Memory is faster than disk.
Anything that can be done only using memory will work faster instead of using the hard disks to store temporary content.
PostgreSQL documentation says:
Specifies the amount of memory to be used by internal sort operations and hash tables before writing to temporary disk files.
So if you find the proper value of it (which depends on total amount of RAM, number of workers, SQL queries done, etc.) then everything should be able to run from RAM only, hence fast.
If this value is exceeded for some operation, temporary files will be created on disk, and hence the operation will be slower.
So tracking amount of temporary files and investigate if it grows is a possible strategy to get better performances (maybe
work_mem is just too low, its default value being
4MB; or it is good but it maxes out currently available RAM and then you need a box with more RAM).
Hence the following tools:
pg_stat_database whose value is "Number of temporary files created by queries in this database.

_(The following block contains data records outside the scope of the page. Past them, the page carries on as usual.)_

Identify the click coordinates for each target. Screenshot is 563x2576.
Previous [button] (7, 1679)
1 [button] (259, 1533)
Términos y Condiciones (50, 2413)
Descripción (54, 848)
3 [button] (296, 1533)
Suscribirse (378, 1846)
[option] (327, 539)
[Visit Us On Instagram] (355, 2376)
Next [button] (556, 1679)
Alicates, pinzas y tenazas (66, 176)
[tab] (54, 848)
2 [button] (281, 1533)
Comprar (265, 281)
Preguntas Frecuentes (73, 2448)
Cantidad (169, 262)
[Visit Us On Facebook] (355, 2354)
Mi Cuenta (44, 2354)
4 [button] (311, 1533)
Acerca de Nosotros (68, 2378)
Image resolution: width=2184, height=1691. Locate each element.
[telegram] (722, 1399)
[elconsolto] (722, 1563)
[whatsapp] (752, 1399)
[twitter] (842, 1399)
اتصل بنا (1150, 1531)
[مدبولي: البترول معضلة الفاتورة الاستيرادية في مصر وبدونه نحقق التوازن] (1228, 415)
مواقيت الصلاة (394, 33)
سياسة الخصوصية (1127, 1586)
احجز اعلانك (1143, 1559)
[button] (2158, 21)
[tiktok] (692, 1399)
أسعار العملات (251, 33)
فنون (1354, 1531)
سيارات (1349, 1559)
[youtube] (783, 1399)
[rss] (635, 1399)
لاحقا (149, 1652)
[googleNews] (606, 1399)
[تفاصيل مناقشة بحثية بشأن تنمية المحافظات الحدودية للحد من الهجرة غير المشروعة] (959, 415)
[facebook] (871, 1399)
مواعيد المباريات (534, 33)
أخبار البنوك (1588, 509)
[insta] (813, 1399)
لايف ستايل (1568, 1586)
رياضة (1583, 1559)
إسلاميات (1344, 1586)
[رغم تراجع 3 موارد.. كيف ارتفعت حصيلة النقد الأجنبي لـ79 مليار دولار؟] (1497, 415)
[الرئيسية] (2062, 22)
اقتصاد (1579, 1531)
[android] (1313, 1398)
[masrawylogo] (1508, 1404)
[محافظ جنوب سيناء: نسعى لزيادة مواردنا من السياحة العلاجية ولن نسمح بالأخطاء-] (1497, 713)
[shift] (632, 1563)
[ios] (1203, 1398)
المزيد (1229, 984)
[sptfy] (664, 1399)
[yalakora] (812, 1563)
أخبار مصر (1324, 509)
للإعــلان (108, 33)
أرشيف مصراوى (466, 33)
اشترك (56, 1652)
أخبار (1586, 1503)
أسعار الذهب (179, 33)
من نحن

All temporary files are counted, regardless of why the temporary file was created (e.g., sorting or hashing), and regardless of the log_temp_files setting."
log_temp_files configurable item whose documentation is:
Controls logging of temporary file names and sizes. Temporary files can be created for sorts, hashes, and temporary query results. A log entry is made for each temporary file when it is deleted. A value of zero logs all temporary file information, while positive values log only files whose size is greater than or equal to the specified number of kilobytes. The default setting is -1, which disables such logging. Only superusers can change this setting.